Selected extract START

At the end of last month US and Russian officials held talks in Saudi Arabia aimed at sealing a Black Sea maritime ceasefire deal before a wider ceasefire agreement in Ukraine.
The talks followed US negotiations with Ukraine in Saudi Arabia.
The White House said the aim of the Saudi talks was to reach a maritime ceasefire in the Black Sea, allowing the free flow of shipping.
But after three days of intense negotiations, the Trump administration, Ukraine and Russia agreed to a limited ceasefire in which the key details, including what was covered and how it will start, were disputed by the warring sides.
Russia said the ceasefire would only start once certain sanctions had been lifted. Ukraine argued the ceasefire was immediate.
Then both sides accused each other of striking sites forbidden by the ceasefire.
US officials have told European allies they want them to keep buying American-made arms, sources have told Reuters.
In mid-March, the European Commission proposed boosting military spending and pooling resources on joint defence projects.
Some of the proposed measures could mean a smaller role for non-EU companies, including those based in the US and the UK, according to experts.
But then on 25 March, US secretary of state Marco Rubio told the foreign ministers of Lithuania, Latvia and Estonia that the US wants to continue participating in EU countries’ defence procurements, the sources told Reuters.
According to two of the sources, Rubio said any exclusion of US companies from European tenders would be seen negatively by Washington.

Selected extract END

### What to produce
In the news extract about the Black Sea ceasefire talks, what did Russia say had to happen before the ceasefire would start?

Provided material START

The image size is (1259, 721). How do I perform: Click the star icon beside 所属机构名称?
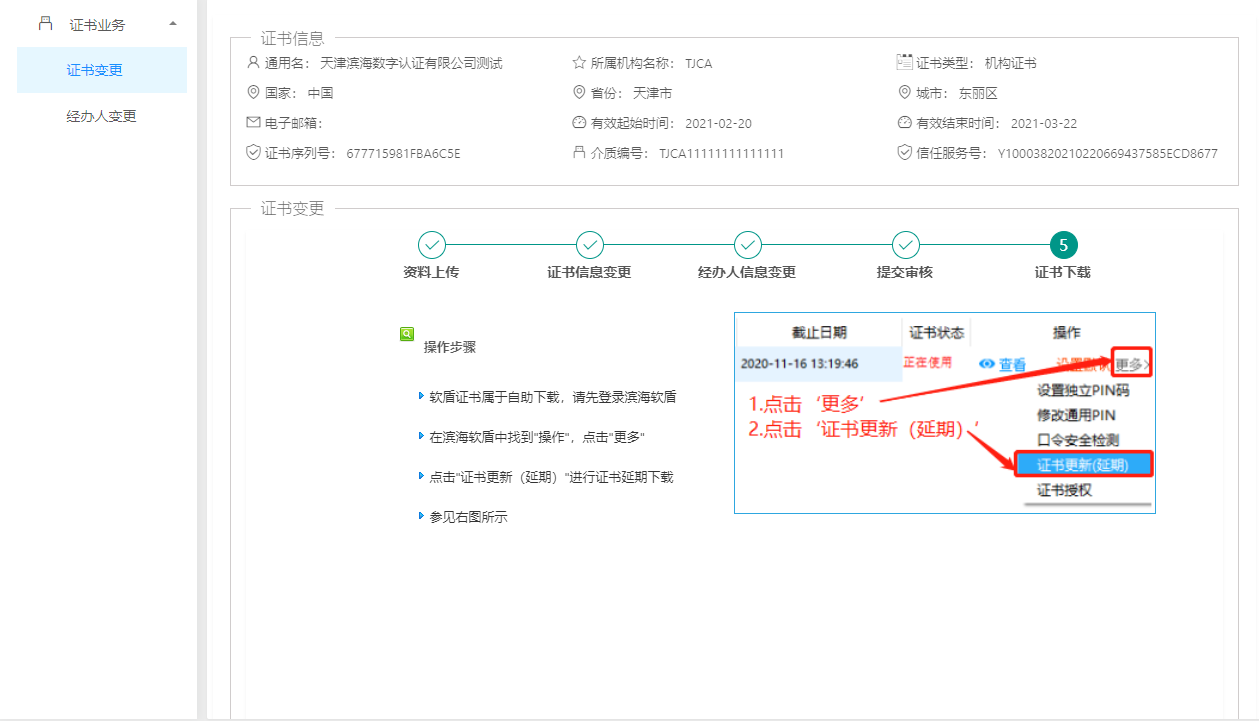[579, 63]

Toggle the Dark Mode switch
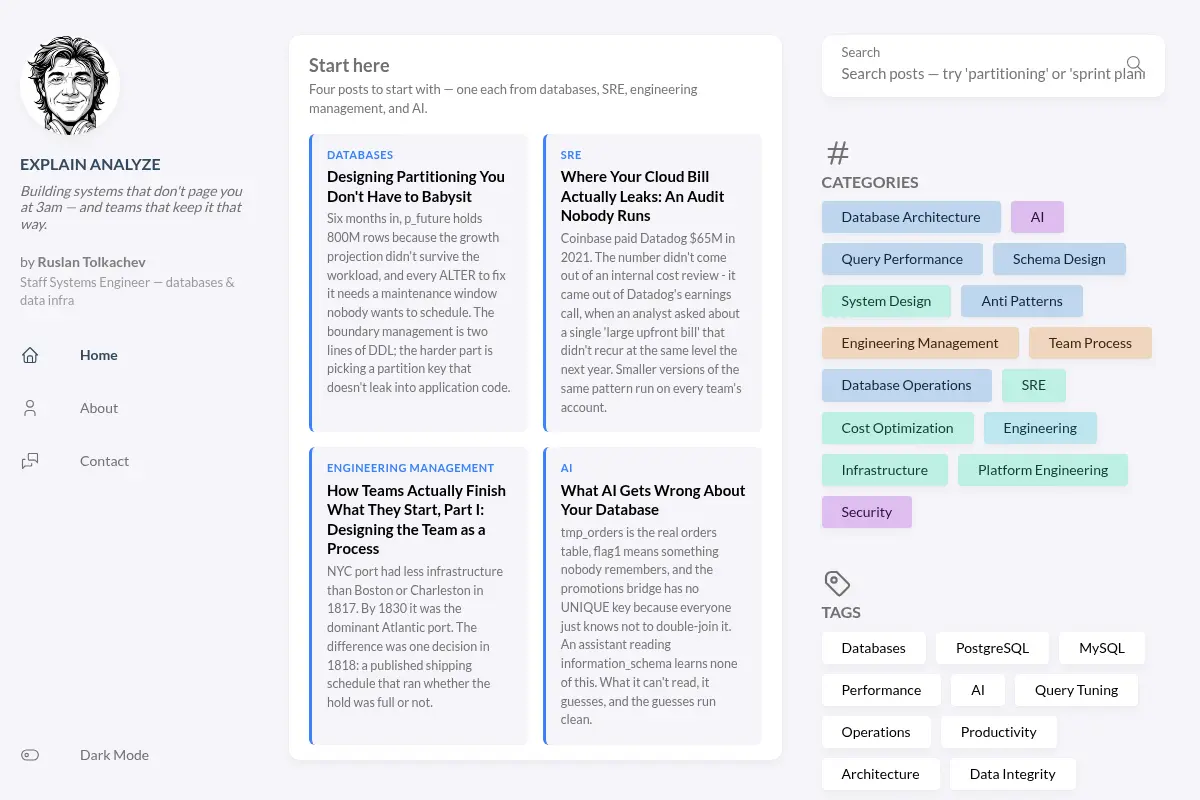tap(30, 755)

Provided material END

### Written answer
Certain sanctions had to be lifted.